Query internals: in segments how does the bitmaps map to the tuple id?

Hi,
I am implementing druid in our firm and trying to understand how druid query internals work. I couldn’t find any relevant documentation regarding how when a query is fired, how would the data in the segments be filtered. I looked at how the segments are being created

  1. Could someone please guide me as to how will the bitmaps in the dimensions know how to map to the tuple id so the corresponding other column values in the tuples is fetched?

For example -

Bitmaps - one for each unique value of the column

value=“Justin Bieber”: [1,1,0,0]

value=“Ke$ha”: [0,0,1,1]

In the above example, we see that Justin Bieber is present in tuples 1 and 2. Is this the only way how each column value maps to the corresponding tuple id?

  1. The bitmaps work perfectly for boolean filters such as AND,OR, NOT. How would range queries work for metrics such as select * from wikipedia where pageviews > 1000?

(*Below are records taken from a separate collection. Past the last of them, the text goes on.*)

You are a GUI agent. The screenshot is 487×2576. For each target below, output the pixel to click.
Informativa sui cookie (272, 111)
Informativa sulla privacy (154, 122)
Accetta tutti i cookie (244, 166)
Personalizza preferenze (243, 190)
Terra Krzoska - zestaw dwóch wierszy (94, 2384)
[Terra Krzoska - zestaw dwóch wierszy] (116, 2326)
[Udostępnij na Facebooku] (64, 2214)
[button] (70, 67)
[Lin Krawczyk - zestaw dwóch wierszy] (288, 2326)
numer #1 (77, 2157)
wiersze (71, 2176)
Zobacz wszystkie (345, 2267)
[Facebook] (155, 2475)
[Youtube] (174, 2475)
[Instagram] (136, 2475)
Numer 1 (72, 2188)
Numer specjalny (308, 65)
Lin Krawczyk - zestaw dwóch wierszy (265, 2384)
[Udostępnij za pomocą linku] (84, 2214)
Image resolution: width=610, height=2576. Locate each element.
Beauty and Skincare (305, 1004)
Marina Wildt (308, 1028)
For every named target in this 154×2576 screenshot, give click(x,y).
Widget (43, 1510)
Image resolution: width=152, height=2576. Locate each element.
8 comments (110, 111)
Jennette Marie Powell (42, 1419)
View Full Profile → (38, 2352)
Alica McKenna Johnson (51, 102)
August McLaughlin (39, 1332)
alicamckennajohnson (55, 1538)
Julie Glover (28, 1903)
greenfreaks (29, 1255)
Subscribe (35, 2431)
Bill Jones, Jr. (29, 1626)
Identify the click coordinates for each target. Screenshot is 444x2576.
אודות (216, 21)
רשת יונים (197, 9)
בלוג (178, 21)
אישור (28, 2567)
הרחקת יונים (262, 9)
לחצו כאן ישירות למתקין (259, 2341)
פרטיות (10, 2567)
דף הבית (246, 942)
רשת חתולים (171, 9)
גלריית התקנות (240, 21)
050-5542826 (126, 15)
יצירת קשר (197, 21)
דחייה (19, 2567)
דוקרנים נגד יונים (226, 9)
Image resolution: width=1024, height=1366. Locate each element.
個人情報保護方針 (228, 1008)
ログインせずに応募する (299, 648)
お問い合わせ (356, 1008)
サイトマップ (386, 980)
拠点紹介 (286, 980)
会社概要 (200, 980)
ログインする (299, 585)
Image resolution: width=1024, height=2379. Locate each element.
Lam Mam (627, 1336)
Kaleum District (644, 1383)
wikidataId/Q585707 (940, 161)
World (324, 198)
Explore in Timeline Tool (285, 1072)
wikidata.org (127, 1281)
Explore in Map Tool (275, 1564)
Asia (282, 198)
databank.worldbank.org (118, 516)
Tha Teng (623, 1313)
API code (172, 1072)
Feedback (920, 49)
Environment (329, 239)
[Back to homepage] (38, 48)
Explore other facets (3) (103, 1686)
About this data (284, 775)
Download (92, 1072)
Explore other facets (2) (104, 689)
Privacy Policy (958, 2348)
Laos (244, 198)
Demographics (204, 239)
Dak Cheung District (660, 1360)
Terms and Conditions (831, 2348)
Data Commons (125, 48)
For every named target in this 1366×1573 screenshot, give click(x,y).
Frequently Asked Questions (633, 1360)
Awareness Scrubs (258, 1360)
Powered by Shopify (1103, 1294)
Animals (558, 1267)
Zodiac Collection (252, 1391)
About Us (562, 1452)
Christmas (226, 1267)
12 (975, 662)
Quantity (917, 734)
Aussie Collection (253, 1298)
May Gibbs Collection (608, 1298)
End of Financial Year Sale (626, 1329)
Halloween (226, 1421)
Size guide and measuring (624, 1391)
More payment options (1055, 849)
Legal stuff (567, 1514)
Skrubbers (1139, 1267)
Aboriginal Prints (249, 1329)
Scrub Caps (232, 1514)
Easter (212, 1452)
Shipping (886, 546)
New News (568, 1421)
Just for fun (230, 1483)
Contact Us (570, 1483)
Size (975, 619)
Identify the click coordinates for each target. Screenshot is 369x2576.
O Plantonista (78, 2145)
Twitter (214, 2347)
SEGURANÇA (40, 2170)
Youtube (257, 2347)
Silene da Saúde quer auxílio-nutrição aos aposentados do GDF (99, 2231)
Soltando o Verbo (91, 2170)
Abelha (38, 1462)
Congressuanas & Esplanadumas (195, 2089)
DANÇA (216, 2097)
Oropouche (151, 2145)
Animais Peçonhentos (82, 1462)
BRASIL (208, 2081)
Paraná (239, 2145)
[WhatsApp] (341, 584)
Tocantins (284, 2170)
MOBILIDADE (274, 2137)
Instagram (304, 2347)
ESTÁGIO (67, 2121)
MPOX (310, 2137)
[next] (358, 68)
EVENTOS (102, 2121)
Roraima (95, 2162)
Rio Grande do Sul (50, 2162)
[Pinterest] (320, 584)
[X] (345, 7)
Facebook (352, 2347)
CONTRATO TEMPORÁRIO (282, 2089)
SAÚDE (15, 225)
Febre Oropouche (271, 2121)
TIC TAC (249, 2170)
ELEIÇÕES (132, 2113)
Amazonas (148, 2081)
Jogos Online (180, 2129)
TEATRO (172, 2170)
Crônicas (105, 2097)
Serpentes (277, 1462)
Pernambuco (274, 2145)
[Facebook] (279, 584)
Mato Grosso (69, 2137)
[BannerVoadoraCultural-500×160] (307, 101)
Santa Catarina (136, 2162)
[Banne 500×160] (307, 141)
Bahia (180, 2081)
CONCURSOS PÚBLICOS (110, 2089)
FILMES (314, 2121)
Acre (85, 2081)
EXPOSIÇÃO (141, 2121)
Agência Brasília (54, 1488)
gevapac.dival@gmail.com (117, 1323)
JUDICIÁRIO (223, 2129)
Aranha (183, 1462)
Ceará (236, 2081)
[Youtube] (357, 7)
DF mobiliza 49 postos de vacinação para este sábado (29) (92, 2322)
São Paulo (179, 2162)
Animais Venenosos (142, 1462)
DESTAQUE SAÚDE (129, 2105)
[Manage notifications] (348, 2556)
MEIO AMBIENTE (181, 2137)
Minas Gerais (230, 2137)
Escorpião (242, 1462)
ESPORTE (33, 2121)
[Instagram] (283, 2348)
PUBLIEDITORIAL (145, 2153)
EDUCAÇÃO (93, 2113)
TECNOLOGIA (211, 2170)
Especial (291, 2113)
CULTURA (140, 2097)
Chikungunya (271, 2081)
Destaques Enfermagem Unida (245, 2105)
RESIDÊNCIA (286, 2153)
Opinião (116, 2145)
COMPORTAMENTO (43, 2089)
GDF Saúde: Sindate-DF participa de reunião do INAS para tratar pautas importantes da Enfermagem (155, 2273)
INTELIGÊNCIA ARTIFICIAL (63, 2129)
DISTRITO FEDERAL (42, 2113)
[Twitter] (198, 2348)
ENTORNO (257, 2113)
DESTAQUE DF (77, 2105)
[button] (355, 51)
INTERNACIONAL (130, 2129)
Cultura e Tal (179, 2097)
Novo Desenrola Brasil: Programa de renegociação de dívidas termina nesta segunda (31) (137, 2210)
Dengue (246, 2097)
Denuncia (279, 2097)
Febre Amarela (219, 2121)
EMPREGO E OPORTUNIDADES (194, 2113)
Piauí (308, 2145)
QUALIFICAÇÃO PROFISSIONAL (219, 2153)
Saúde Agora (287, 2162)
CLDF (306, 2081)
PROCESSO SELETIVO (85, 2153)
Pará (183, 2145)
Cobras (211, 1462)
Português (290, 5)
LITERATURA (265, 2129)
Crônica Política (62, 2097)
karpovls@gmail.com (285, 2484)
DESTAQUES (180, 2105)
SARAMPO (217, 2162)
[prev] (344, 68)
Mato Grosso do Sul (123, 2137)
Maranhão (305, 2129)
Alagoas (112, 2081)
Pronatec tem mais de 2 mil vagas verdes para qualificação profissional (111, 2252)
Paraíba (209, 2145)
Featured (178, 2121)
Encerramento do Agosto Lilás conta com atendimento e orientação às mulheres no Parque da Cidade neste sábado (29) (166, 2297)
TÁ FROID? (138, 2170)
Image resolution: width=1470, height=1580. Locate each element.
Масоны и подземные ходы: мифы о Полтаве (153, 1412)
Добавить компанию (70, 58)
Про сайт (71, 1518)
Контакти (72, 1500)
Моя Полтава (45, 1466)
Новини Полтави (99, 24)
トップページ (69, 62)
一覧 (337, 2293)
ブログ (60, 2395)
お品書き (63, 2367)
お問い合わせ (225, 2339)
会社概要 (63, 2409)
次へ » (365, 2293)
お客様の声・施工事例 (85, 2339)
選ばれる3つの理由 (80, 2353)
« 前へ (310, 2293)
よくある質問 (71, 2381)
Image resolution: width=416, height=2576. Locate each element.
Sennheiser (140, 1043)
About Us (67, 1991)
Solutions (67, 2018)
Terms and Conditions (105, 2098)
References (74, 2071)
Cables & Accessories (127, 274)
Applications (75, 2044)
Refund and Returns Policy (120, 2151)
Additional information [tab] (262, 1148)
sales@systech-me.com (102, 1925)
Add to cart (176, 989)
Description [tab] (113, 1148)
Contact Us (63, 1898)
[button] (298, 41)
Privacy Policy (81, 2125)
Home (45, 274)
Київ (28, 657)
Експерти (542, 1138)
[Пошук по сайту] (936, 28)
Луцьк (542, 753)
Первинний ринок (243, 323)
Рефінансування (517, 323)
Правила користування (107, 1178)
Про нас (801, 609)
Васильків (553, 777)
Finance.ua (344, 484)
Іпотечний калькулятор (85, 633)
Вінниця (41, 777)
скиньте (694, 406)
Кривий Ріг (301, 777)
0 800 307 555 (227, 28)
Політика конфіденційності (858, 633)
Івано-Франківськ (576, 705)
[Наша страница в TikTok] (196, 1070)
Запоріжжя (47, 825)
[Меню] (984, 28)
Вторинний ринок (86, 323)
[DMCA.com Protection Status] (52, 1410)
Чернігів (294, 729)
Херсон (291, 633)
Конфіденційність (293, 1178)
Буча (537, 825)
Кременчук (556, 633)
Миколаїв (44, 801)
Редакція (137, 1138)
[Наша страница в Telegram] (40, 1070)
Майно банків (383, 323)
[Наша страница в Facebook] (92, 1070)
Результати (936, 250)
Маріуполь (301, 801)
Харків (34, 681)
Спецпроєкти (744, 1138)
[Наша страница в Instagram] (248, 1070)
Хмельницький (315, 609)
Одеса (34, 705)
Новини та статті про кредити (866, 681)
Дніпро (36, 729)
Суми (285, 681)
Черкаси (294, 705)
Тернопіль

and similarly how can the metrics map to the tuple id to gather corresponding timestamp or dimensions values?

Thank you

Hi Balaji,

Each string column has both a forward index mapping row number to values, and an inverted bitmap index mapping values to row numbers. Druid will use one or the other depending on what kind of query you are doing. It will usually use the forward index for grouping or selecting values, and the inverted index for filtering, although it may use the forward index for filtering sometimes.

For range queries on numeric columns, we don’t currently have indexes to use, and so instead we scan the column row by row and read its values.

Hope this clarifies things for you.